FROM THE FEST: Last Saturday in Portland (Oregon), a celebratory triple whammy was under way. On the intimate, Hallmark Card-fueled front, it was Valentine’s Day, and the official Sesquicentennial birthday of this fine, soggy, beautiful state. Then there was a case of cultural resurrection. The Portland Jazz Festival, a strapping young fest attaining great heights of appreciation in its six years, faced premature extinction last fall when a major donor pulled out-and this, even before the economic meltdown made everyone cautious and nervous. The news was grim, until Alaska/Horizon Airlines (which has a SBA footprint) offered a heap of support, literally saving the festival, for at least two years.

With last weekend’s program, a hearty and heady tribute to Blue Note Records at age 70, the festival, steered by founding director Bill Royston, amply demonstrated why it is a precious cultural resource worth celebrating. Its rousing program tilled from the Blue Note roster, past and present.

Santa Barbara got a good taste of the past-meeting-present Blue Note spirit when the Blue Note 7 played Campbell Hall in January. For any jazz fan, this is a milestone birthday worth genuflecting towards.

On Saturday night in Schnitzer Hall, Dianne Reeves did up Valentine’s Day orchestrally, with the in-house Oregon Symphony. Her smart and sweet set included a misty version of “Misty” sung to Blue Note head Bruce Lundvall-heading this phase of the label for 25 years now-in the third row. Earlier in the day, crafty fine pianist Jacky Terrasson deconstructed “My Funny Valentine,” among other standards, with his vibrant trio. Joe Lovano presented his new group, US 5, with two drummers, bass and piano, and one of Lovano’s most intriguing and left-leaning bands yet (Blue Note album coming soon:). Lovano sat in later with his old friend and boss, guitarist John Scofield, delivering slink, rugged beauty and artful noise with his trio, featuring bassist Matt Penman and the always amazing Bill Stewart on drums.

● **Data for analysis**:
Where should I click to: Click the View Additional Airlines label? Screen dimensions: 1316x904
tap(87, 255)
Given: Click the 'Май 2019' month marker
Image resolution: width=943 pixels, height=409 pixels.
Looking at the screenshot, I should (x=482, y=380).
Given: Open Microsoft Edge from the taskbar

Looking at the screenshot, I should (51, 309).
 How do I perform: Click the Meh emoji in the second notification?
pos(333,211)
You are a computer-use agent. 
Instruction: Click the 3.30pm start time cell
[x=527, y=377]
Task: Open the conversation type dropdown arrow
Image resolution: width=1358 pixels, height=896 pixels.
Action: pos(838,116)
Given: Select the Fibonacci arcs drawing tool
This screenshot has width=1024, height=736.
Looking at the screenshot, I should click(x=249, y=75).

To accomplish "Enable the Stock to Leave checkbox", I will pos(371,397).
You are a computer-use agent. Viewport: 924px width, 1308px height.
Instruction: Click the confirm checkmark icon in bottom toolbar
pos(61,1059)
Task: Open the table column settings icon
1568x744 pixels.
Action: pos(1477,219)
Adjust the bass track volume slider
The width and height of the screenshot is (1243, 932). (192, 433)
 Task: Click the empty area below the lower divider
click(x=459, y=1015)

● **Required action**: Reproduce the Portland Jazz Festival report above in full, word for word.

● **Solution**:
FROM THE FEST: Last Saturday in Portland (Oregon), a celebratory triple whammy was under way. On the intimate, Hallmark Card-fueled front, it was Valentine’s Day, and the official Sesquicentennial birthday of this fine, soggy, beautiful state. Then there was a case of cultural resurrection. The Portland Jazz Festival, a strapping young fest attaining great heights of appreciation in its six years, faced premature extinction last fall when a major donor pulled out-and this, even before the economic meltdown made everyone cautious and nervous. The news was grim, until Alaska/Horizon Airlines (which has a SBA footprint) offered a heap of support, literally saving the festival, for at least two years.

With last weekend’s program, a hearty and heady tribute to Blue Note Records at age 70, the festival, steered by founding director Bill Royston, amply demonstrated why it is a precious cultural resource worth celebrating. Its rousing program tilled from the Blue Note roster, past and present.

Santa Barbara got a good taste of the past-meeting-present Blue Note spirit when the Blue Note 7 played Campbell Hall in January. For any jazz fan, this is a milestone birthday worth genuflecting towards.

On Saturday night in Schnitzer Hall, Dianne Reeves did up Valentine’s Day orchestrally, with the in-house Oregon Symphony. Her smart and sweet set included a misty version of “Misty” sung to Blue Note head Bruce Lundvall-heading this phase of the label for 25 years now-in the third row. Earlier in the day, crafty fine pianist Jacky Terrasson deconstructed “My Funny Valentine,” among other standards, with his vibrant trio. Joe Lovano presented his new group, US 5, with two drummers, bass and piano, and one of Lovano’s most intriguing and left-leaning bands yet (Blue Note album coming soon:). Lovano sat in later with his old friend and boss, guitarist John Scofield, delivering slink, rugged beauty and artful noise with his trio, featuring bassist Matt Penman and the always amazing Bill Stewart on drums.